Awesome
search|hub preDict (CE) Community Edition
search|hub enables blazing fast language independent spell correction at scale
Some basics about the spell correction problem
- A closer look into the spell correction problem — Part 1
- A closer look into the spell correction problem — Part 2 — introducing preDict
- A closer look into the spell correction problem - Part 3 — the bells and whistles
Edit Distance
preDict is based on the spell correction fuzzy search library SymSpell with a few customizations and optimization:
-
The fundamental beauty of SymSpell is the Symmetric Delete spelling correction algorithm which reduces the complexity of edit candidate generation and dictionary lookup for a given edit distance. It is six orders of magnitude faster (than the standard approach with deletes + transposes + replaces + inserts) and language independent.
-
Additionally only deletes are required, no transposes + replaces + inserts. Transposes + replaces + inserts of the input phrase are transformed into deletes of the dictionary term. Replaces and inserts are expensive and language dependent: e.g. Chinese has 70,000 Unicode Han characters!
preDict customizations
Our main goal was to increase accuracy whilst maintaining the increabible speed by adding:
- We replaced the Damerau-Levenshtein implementation with a weighted Damerau-Levenshtein implementation: where each operation (delete, insert, swap, replace) can have different edit weights.
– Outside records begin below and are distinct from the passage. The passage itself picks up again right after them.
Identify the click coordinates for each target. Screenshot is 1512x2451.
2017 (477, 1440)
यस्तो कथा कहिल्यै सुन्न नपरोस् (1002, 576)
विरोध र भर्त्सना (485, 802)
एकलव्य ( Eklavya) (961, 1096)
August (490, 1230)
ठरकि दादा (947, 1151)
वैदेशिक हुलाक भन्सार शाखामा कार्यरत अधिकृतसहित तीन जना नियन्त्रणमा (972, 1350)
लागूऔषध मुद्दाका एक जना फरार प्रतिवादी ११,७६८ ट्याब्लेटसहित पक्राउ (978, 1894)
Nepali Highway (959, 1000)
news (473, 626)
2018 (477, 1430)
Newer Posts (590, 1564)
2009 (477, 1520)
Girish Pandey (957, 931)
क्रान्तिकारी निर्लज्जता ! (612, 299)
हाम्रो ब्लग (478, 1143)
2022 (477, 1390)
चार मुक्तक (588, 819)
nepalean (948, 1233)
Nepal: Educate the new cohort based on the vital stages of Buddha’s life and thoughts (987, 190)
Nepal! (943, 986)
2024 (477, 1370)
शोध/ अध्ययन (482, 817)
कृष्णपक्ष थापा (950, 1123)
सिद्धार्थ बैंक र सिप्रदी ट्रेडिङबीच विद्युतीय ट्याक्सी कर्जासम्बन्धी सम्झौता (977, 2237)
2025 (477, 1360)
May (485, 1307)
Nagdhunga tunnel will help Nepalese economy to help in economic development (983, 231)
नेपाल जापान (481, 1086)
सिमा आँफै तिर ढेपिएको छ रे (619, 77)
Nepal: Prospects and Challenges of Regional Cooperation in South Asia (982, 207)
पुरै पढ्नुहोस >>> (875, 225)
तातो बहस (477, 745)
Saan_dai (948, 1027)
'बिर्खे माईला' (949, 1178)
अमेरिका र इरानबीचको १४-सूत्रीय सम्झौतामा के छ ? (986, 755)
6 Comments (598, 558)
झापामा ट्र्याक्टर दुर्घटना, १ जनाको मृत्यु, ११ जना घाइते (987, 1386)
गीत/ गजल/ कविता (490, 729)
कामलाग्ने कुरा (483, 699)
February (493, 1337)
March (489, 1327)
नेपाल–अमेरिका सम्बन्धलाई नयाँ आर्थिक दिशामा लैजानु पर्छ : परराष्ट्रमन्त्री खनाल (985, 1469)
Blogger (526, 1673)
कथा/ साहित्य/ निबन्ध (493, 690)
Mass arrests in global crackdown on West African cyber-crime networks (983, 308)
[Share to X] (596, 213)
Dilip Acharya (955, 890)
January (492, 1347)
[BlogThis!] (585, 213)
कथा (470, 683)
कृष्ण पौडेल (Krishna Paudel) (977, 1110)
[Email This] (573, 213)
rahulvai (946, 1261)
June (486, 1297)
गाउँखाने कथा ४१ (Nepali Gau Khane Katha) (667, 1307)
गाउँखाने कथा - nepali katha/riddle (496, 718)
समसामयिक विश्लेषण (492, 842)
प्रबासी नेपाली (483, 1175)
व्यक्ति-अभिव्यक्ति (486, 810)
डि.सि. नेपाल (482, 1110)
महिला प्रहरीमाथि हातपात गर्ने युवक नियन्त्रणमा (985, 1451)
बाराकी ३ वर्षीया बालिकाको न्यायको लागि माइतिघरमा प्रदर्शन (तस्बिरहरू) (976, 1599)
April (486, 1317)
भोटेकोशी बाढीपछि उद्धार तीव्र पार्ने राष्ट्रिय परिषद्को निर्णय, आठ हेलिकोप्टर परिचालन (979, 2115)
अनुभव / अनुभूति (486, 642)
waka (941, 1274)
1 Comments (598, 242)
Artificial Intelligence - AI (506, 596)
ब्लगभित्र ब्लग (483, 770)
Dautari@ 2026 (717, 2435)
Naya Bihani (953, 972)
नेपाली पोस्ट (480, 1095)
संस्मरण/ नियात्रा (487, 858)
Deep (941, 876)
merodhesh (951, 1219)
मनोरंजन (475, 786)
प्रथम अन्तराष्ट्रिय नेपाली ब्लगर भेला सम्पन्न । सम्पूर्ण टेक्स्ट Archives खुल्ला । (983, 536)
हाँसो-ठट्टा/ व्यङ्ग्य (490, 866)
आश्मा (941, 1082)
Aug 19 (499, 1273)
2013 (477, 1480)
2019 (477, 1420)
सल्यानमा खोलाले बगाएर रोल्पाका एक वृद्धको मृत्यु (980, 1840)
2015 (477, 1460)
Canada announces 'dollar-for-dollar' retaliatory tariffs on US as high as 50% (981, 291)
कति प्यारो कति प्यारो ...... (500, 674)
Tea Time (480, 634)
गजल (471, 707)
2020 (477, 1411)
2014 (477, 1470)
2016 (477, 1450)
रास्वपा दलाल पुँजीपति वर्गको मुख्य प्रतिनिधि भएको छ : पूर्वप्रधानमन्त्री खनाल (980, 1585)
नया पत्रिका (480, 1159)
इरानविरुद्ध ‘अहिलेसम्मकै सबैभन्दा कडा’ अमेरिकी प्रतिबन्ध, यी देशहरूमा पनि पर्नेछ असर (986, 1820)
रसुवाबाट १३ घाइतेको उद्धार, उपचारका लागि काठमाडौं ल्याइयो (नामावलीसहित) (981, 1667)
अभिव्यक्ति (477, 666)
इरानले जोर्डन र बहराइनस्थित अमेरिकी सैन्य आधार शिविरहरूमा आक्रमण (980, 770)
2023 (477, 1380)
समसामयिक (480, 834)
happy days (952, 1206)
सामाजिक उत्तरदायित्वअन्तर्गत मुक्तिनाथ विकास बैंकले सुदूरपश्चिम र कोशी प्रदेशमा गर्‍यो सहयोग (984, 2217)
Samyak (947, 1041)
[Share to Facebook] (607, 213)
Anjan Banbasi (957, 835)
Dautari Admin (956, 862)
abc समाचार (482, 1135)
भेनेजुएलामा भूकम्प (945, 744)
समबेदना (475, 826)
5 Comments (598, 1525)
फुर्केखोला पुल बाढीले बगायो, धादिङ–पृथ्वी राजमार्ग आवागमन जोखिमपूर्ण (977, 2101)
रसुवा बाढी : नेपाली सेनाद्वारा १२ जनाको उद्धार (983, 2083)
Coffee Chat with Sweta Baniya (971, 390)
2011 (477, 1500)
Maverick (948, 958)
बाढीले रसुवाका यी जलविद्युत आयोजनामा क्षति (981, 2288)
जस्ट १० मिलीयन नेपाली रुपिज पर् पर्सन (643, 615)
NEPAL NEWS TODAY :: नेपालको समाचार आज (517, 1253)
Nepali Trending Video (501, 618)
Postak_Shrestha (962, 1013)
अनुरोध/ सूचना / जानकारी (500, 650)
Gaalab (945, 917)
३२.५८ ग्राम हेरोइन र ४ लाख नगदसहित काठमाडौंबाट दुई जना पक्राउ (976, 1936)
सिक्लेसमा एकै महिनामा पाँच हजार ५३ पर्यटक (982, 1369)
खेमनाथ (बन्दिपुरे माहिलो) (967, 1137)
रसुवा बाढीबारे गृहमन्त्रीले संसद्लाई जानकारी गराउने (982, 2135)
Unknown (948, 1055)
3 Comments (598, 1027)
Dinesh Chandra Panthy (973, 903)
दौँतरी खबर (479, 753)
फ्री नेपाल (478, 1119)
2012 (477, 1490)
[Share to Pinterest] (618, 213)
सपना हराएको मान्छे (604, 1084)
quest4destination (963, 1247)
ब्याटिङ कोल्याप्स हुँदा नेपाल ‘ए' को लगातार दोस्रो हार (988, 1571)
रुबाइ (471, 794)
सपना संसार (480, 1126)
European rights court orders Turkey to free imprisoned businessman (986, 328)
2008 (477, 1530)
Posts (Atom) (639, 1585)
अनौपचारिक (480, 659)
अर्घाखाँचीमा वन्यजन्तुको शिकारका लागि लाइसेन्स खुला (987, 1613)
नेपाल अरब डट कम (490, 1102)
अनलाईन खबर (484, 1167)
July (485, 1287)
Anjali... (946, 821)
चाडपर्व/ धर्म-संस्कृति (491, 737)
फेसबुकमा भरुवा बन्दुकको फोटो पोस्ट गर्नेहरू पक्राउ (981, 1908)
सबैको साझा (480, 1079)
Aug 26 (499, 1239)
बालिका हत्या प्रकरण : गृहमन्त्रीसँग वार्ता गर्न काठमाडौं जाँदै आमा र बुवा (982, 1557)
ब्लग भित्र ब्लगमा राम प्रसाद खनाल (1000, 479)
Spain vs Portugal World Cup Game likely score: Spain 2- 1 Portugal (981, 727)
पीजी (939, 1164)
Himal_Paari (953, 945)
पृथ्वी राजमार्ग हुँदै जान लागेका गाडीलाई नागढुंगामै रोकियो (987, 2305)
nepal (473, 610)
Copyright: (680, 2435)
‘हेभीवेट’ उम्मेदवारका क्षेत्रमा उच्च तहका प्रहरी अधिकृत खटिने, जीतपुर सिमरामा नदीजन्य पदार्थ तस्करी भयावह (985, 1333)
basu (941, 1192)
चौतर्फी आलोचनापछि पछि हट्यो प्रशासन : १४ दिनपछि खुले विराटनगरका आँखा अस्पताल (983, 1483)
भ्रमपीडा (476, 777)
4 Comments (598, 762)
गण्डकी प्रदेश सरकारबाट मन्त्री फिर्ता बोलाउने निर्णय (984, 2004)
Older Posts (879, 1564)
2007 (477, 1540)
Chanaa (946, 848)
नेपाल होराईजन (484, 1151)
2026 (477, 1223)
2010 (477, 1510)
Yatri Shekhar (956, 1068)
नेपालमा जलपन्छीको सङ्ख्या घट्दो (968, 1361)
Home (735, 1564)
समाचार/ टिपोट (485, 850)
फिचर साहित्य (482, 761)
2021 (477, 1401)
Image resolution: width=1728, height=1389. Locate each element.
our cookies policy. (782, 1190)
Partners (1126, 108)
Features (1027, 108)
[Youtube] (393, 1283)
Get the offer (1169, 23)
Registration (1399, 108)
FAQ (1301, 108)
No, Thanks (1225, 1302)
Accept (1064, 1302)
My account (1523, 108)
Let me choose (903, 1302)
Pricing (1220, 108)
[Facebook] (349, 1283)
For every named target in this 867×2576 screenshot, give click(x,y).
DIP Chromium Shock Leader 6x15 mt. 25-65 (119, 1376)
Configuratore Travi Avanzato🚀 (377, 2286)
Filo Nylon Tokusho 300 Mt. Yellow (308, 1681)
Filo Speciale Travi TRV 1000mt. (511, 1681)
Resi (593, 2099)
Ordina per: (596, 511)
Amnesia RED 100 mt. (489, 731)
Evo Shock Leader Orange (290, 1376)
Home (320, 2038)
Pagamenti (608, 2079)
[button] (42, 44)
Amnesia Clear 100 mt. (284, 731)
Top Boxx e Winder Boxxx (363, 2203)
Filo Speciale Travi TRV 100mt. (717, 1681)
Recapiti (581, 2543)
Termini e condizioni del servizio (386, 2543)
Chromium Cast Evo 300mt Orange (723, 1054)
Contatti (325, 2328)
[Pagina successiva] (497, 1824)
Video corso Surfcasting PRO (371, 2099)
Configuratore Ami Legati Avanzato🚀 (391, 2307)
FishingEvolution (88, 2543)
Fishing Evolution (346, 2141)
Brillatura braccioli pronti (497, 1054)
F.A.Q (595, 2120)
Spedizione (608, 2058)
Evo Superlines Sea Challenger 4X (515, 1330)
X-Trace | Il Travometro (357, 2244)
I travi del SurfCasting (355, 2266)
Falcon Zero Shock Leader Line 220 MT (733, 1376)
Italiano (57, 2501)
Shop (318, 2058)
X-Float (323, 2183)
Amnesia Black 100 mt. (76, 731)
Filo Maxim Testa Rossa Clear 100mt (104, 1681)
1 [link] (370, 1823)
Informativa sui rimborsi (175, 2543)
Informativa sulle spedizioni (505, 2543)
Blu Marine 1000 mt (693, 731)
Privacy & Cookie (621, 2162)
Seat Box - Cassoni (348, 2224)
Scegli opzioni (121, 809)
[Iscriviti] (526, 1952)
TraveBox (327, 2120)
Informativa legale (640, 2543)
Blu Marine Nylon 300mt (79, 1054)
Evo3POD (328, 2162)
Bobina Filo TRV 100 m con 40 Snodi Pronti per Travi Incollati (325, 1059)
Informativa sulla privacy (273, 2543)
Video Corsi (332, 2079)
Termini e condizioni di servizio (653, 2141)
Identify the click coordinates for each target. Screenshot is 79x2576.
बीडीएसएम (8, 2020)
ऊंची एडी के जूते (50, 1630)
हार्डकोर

- We added some customizing "hooks" that are used to rerank the top-k results (candidate list). The results are then reordered based on a combined proximity :
-
added a phonetic proximity algorithm (Eudex)
-
added a prefix proximity algorithm (Jaro-Winkler)
-
added a fragment proximity algorithm (dice coefficient)
-
added keyboard-distance to get a dynamic replacement weight (since letters close to each other are more likely to be replaced)
-
do some query normalization before search
-
Benchmark Results
Run on Windows10 with a Intel(R) Core(TM) i7-6700 CPU (2.60GHz) with Java(TM) 1.8.0_121
Benchmark Mode Cnt Score Error Units
SearchHub with PreDict EE * thrpt 200 96,019 ± 1,007 ops/ms
PreDict CE thrpt 200 82,116 ± 1,149 ops/ms
Original SymSpell (Port) thrpt 200 68,105 ± 0,977 ops/ms
Lucene (FST Based FuzzySuggester) thrpt 5 17,588 ± 0,690 ops/ms
Lucene (Fuzzy Field-Search) thrpt 200 0,749 ± 0,017 ops/ms
Quality Results
Based on data we collected for a few months. The test data is attached to the comparison project and can be changed. Changes to the data will, of course, change the results, but the differences shouldn't be that dramatical.
Benchmark Accuracy TP TN Fail-Rate FN FP
SearchHub with PreDict EE * 98,87% 7452 355 1,13% 52 37
PreDict CE 90,04% 6937 320 9,96% 496 307
Original SymSpell (Port) 88,87% 6842 321 11,13% 591 306
Lucene (Fuzzy Field-Search) 88,87% 6803 360 11,13% 630 267
Lucene (FST based FuzzySuggester) 78,96% 5883 481 21,04% 1550 146
*SearchHub with PreDict EE represents our commercial offering https://www.searchhub.io This offering is a search platform independent, AI-powered search query intelligence API containing our concept of controlled precision reduction and PreDict EE (Enterprise Edition) which is capable of handling language agnostic term decomposition and disambiguation.